What the task asks> Give the line containing "The height and" again, exactly, along with all later lines of the entries, through the last one.

Task data>

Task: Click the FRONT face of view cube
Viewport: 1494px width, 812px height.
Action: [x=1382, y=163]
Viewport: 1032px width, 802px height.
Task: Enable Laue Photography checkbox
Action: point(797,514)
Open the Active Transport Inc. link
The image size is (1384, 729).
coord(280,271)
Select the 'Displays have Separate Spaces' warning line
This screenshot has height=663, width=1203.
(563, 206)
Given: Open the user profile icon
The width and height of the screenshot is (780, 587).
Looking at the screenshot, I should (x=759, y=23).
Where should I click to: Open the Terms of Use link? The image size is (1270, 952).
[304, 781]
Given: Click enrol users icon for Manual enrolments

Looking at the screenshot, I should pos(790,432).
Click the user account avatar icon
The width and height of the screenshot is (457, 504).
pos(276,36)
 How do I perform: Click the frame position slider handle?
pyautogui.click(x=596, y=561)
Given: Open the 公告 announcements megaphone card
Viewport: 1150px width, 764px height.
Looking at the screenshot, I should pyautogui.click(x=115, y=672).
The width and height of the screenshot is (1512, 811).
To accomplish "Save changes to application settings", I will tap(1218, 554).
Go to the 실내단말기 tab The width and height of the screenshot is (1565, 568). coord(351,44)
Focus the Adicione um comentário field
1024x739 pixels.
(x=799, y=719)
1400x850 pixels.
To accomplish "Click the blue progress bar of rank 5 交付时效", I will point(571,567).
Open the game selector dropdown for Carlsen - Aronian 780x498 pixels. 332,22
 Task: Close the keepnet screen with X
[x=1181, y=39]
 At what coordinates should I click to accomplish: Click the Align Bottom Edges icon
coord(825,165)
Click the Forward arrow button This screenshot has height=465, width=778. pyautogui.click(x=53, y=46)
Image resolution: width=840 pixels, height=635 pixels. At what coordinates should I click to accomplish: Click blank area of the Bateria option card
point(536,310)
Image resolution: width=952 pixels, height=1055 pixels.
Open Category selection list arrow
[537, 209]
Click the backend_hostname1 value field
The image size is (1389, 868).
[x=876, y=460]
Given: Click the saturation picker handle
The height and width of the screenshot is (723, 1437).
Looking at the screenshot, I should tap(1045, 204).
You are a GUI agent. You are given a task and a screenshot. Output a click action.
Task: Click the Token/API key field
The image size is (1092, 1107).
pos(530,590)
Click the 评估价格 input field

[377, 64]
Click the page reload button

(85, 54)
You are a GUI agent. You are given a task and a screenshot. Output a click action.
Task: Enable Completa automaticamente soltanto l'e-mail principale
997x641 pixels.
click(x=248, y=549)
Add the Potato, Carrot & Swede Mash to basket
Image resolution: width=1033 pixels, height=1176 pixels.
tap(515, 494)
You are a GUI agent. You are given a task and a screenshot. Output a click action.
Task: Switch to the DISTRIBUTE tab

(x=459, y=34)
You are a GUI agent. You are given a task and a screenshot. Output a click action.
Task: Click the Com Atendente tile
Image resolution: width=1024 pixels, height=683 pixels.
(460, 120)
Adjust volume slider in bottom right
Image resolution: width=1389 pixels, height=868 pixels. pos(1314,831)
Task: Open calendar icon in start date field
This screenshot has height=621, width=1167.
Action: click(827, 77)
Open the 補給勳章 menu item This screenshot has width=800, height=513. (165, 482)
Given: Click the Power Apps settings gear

Result>
The height and width of the screenshot is (723, 1437).
Looking at the screenshot, I should tap(1045, 204).
You are a GUI agent. You are given a task and a screenshot. Output a click action.
Task: Click the Token/API key field
The image size is (1092, 1107).
pos(530,590)
Click the 评估价格 input field

[377, 64]
Click the page reload button

(85, 54)
You are a GUI agent. You are given a task and a screenshot. Output a click action.
Task: Enable Completa automaticamente soltanto l'e-mail principale
997x641 pixels.
click(x=248, y=549)
Add the Potato, Carrot & Swede Mash to basket
Image resolution: width=1033 pixels, height=1176 pixels.
tap(515, 494)
You are a GUI agent. You are given a task and a screenshot. Output a click action.
Task: Switch to the DISTRIBUTE tab

(x=459, y=34)
You are a GUI agent. You are given a task and a screenshot. Output a click action.
Task: Click the Com Atendente tile
Image resolution: width=1024 pixels, height=683 pixels.
(460, 120)
Adjust volume slider in bottom right
Image resolution: width=1389 pixels, height=868 pixels. pos(1314,831)
Task: Open calendar icon in start date field
This screenshot has height=621, width=1167.
Action: click(827, 77)
Open the 補給勳章 menu item This screenshot has width=800, height=513. (165, 482)
Given: Click the Power Apps settings gear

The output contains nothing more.